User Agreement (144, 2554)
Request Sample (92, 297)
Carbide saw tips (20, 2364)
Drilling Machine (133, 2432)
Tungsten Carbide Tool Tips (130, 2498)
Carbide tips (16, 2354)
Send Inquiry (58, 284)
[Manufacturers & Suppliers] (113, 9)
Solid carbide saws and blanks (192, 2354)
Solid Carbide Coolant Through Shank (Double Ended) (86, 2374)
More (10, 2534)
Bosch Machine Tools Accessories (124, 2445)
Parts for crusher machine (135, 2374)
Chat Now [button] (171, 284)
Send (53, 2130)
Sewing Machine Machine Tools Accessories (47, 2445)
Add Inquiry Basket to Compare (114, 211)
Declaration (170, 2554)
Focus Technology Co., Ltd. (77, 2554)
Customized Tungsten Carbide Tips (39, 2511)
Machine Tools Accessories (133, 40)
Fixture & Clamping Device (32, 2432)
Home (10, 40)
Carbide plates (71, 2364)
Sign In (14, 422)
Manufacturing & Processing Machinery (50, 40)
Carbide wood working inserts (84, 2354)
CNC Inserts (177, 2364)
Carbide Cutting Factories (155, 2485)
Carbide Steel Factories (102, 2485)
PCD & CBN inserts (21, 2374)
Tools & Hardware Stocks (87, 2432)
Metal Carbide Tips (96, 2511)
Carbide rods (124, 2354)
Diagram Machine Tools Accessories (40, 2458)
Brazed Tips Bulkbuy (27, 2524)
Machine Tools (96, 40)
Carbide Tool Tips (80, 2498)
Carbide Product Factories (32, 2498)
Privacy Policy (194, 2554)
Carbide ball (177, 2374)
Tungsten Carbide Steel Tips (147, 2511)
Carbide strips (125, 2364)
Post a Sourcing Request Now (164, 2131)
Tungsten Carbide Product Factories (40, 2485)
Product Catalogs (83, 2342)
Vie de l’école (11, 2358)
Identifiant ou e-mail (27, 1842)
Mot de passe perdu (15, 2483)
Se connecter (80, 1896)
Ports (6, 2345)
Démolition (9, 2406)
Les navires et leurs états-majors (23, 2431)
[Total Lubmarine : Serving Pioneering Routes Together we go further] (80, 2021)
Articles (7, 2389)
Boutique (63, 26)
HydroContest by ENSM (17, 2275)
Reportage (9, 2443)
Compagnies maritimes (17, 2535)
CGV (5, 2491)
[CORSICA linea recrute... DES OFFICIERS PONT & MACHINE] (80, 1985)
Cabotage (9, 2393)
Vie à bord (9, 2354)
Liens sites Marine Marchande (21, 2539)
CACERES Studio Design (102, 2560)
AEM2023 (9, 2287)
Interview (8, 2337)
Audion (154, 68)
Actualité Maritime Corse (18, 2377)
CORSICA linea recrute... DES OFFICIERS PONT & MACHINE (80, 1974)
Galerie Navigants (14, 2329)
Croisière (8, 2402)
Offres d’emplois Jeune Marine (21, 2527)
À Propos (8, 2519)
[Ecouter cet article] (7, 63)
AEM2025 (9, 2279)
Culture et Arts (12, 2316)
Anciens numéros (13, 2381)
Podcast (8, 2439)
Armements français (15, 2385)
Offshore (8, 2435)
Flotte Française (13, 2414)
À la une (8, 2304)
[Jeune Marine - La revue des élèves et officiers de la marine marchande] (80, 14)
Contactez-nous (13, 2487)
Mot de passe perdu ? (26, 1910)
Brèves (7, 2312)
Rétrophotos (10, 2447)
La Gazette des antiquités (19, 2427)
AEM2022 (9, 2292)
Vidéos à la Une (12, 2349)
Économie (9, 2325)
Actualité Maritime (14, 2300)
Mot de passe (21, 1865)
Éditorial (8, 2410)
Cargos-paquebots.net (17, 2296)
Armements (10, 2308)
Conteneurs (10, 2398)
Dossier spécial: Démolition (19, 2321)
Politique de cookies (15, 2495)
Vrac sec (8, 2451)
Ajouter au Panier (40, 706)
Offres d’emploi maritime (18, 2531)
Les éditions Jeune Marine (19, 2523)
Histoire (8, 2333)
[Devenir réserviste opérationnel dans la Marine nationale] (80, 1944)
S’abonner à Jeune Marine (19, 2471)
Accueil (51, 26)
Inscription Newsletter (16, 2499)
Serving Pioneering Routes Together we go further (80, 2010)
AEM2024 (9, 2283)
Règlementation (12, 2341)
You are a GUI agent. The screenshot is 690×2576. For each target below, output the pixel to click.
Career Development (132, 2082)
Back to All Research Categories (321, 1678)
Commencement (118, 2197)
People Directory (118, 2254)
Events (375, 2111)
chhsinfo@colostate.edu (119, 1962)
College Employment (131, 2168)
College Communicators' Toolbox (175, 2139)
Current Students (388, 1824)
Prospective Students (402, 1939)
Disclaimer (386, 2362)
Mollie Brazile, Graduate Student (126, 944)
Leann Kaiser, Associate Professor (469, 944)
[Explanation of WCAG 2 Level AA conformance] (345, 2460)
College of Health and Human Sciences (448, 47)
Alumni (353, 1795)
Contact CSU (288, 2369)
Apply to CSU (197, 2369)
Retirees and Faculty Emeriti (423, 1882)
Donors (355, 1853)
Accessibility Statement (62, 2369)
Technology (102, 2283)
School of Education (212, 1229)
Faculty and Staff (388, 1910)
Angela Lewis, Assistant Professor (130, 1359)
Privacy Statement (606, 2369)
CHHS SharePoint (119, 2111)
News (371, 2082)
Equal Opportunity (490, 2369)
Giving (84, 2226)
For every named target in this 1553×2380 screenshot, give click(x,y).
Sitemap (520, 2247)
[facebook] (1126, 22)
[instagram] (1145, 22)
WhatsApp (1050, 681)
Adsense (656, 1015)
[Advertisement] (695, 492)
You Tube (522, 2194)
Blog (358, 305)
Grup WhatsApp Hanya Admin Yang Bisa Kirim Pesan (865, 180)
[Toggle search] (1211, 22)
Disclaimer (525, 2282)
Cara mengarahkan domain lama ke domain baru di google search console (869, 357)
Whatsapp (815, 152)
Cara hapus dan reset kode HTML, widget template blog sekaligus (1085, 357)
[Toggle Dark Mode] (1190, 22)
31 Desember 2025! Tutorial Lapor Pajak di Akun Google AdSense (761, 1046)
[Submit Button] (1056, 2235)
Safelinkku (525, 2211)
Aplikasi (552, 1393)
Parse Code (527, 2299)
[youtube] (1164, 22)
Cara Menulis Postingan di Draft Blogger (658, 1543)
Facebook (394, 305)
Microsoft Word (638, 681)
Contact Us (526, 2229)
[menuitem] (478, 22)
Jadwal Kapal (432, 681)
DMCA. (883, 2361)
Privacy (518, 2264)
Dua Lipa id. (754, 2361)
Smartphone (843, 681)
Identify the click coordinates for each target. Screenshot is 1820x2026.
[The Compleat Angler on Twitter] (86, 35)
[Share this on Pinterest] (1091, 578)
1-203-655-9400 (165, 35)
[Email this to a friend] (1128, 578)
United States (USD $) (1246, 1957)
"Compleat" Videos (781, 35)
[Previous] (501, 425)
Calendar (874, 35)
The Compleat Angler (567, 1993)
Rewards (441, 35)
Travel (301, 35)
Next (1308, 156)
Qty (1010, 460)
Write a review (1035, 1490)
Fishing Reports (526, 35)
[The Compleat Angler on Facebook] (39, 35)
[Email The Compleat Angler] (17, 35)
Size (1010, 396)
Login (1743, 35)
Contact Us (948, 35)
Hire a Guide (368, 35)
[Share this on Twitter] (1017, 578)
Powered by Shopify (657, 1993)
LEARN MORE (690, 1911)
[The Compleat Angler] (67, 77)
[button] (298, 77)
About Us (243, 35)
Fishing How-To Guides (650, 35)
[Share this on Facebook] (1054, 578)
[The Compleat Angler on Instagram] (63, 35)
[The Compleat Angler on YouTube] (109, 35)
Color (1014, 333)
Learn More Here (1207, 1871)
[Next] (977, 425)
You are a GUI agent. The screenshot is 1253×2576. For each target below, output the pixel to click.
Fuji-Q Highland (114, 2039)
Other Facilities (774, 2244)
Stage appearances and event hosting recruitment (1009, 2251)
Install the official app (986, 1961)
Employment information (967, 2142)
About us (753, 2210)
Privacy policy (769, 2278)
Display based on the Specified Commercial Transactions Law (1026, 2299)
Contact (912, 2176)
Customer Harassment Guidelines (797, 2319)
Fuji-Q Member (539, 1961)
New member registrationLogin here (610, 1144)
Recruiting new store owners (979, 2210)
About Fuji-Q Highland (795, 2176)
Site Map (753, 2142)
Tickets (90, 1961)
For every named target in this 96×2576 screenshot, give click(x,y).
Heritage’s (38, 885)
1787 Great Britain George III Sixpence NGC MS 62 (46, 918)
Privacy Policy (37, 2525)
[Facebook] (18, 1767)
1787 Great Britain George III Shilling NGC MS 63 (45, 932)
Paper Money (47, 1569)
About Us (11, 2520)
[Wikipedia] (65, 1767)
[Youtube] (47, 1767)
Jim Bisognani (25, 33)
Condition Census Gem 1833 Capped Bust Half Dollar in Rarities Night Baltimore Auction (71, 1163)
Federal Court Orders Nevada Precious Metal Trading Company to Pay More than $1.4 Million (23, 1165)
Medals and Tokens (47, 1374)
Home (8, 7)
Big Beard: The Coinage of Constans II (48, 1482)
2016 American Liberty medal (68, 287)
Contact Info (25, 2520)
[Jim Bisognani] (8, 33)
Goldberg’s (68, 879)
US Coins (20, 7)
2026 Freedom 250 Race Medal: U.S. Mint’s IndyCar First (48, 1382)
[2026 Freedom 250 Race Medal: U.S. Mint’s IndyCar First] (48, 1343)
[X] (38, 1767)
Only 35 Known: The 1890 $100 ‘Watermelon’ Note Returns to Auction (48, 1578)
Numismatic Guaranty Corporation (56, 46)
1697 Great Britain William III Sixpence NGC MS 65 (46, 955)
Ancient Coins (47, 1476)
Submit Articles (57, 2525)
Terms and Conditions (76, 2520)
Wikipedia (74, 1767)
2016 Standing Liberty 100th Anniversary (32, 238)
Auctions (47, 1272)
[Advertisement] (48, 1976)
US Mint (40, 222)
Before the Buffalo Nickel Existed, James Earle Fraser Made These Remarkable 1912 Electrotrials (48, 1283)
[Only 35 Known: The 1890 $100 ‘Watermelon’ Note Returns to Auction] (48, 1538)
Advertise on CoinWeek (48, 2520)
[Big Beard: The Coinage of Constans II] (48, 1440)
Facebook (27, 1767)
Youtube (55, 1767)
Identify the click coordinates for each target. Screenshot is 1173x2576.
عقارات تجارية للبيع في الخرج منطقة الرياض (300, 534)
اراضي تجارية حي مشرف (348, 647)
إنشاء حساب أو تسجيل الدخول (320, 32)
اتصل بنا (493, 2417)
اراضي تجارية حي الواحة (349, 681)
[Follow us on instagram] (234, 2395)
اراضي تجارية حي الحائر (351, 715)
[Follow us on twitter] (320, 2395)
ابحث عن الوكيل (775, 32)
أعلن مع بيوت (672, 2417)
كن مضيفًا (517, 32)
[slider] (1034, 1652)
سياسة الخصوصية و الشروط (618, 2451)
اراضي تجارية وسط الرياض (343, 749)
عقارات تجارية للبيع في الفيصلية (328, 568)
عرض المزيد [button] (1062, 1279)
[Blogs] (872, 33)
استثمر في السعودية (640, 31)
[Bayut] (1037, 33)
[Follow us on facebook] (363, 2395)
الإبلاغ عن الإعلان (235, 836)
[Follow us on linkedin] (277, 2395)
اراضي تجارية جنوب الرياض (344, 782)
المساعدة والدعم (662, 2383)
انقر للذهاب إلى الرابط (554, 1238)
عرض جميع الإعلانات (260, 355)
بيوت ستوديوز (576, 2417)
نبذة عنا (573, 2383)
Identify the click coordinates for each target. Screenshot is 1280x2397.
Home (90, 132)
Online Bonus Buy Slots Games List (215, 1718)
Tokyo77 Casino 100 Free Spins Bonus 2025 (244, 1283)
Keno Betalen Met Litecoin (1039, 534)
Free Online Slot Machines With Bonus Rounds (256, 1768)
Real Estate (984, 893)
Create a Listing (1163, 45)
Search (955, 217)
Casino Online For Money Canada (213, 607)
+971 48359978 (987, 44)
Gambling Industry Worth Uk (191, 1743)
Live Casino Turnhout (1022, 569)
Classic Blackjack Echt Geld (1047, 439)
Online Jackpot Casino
-=-=-=-=-
Task to complete
Extract exactly and only the lines above from the line containing "Actualité Maritime Corse (18, 2377)" through the line containing "À la une (8, 2304)", both end lines included.

Task response
Actualité Maritime Corse (18, 2377)
CORSICA linea recrute... DES OFFICIERS PONT & MACHINE (80, 1974)
Galerie Navigants (14, 2329)
Croisière (8, 2402)
Offres d’emplois Jeune Marine (21, 2527)
À Propos (8, 2519)
[Ecouter cet article] (7, 63)
AEM2025 (9, 2279)
Culture et Arts (12, 2316)
Anciens numéros (13, 2381)
Podcast (8, 2439)
Armements français (15, 2385)
Offshore (8, 2435)
Flotte Française (13, 2414)
À la une (8, 2304)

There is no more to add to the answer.